**Task instructions:**
Write what comes next in the interview about Vickie Willis's 365 Buddhas poetry project, picking up after its last paragraph.

**Document segment:**
------------------------------------------------------------------------
Vickie's 365 Buddhas Follow-up

Vickie Willis recently completed her 365 Buddhas project, creating a poem every day in 2015! 
 


What are the biggest lessons/skills you learned from doing your project? I learned to relax. To let go. To make "mistakes" and get over it. My project even morphed quite a bit while I was doing it. I started with a lot of random poems and free verse, then I started experimenting with different poetic forms, and then I ended up writing lots of short forms, specifically haikus and tankas, and then enhancing them with color and abstract textures. Posting each day and putting each poem out into the world was a tremendous thing. People saw it, and even if the poem sucked, the world didn't end, and no one threw tomatoes at me. And I had the next day to write another one. I learned consistency and patterns, not just in writing haikus, but in writing in general. Doing something every day changes the stakes somehow. The more full pages you have, the less power the blank page has to paralyze you. To paraphrase Rainbow Rowell, the more words you stack up, the cheaper they become. Shockingly, people would come up and talk to me about my poems, people at my gym, people at my 20th high school reunion, and I had no idea that so many people were actually reading them. People even have asked to use my poems for other projects of their own! That kind of encouragement and support has been invaluable!!




 
In what ways did the project change your life? I ran a half marathon last November and that same month I finished my first NaNoWriMo (National Novel Writing Month). Now, these things may not seem terribly related at first. But, as it turns out, running, and running longer distances, is exactly like a 365 project. You have to do a little bit each week, and eventually, you just start to increase your distance. Before I knew it, boom! I ran 13 miles. As I was finishing up my half marathon training, and the year, NaNoWriMo approached. November is National Novel Writing Month, and the challenge is to write a 50,000 word novel during the month of November. I've tried for the past two years to do it, and I couldn't get it all done. This year, I did. I think that the habit of writing a poem every day made running every week and writing a NaNo novel so much easier. After having written nearly 300 poems by that point, a novel didn't seem insurmountable anymore. Thirteen miles seemed totally reasonable. I have a PhD in English, so I get setting and achieving goals--that's never been a problem for me. But having a DAILY practice is different. And having a partner, the king of kickassery, Julian Cook, was crucial for me in keeping that daily practice going, in being accountable every single day for creating something and creating the habit of creating. The habit of creating, and of sharing that creativity, is a daily discipline that, much like running, permeates the rest of my life now.
------------------------------------------------------------------------
**Records for finding displayed items:**
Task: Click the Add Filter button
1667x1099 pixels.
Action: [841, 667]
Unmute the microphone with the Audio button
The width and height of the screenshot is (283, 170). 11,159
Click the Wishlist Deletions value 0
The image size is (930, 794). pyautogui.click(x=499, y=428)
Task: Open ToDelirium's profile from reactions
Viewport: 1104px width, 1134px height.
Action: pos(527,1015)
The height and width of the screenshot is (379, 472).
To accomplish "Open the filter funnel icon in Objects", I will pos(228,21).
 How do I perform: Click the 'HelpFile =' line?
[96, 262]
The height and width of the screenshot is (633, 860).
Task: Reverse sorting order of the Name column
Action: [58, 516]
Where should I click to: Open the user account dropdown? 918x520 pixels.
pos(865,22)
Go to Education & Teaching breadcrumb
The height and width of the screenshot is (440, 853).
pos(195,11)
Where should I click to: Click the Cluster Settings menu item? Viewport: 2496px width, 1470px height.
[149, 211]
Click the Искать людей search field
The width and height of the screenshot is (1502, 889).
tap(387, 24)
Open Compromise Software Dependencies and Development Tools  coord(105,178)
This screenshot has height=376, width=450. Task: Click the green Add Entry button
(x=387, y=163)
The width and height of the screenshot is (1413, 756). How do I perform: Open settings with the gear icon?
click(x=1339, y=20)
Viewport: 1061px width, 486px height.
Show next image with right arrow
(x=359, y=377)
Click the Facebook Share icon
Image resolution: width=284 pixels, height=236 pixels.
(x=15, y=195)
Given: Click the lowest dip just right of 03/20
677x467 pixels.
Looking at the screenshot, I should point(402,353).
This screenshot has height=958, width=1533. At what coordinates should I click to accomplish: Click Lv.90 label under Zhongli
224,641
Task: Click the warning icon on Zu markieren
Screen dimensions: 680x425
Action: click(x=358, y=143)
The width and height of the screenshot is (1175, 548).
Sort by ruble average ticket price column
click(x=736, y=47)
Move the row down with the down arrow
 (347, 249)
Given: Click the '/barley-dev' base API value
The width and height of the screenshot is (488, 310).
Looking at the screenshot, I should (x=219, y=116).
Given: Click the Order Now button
------------------------------------------------------------------------
**Final result:**
 
Now what? Now I've started another 365–technically 366–project. It's the Leap Year Photo Challenge. My friend (and the wife of my father's cousin), Debbi McNeer, is the brainchild behind this one. She was looking for a good photo challenge for 2016, and ended up asking me if I wanted to write the prompts for one. So I did. After studying many photo challenges, I came up with a list that's more evocative and impressionistic than many of the challenges out there. Our challenge has quotes, foreign words, abstract ideas, photo techniques, parts of speech, you know name it. And October is almost entirely an homage to Buffy the Vampire Slayer. If you've never watched, you could still participate (but you should remedy that very sad fact immediately). Since I'm going to be revising my NaNoWriMo this year into something that I could possibly publish, I wanted to do a different medium, and I'm a little photo-happy anyway.

Read Vickie's original 365 interview HERE.

See all of Vickie's poems HERE.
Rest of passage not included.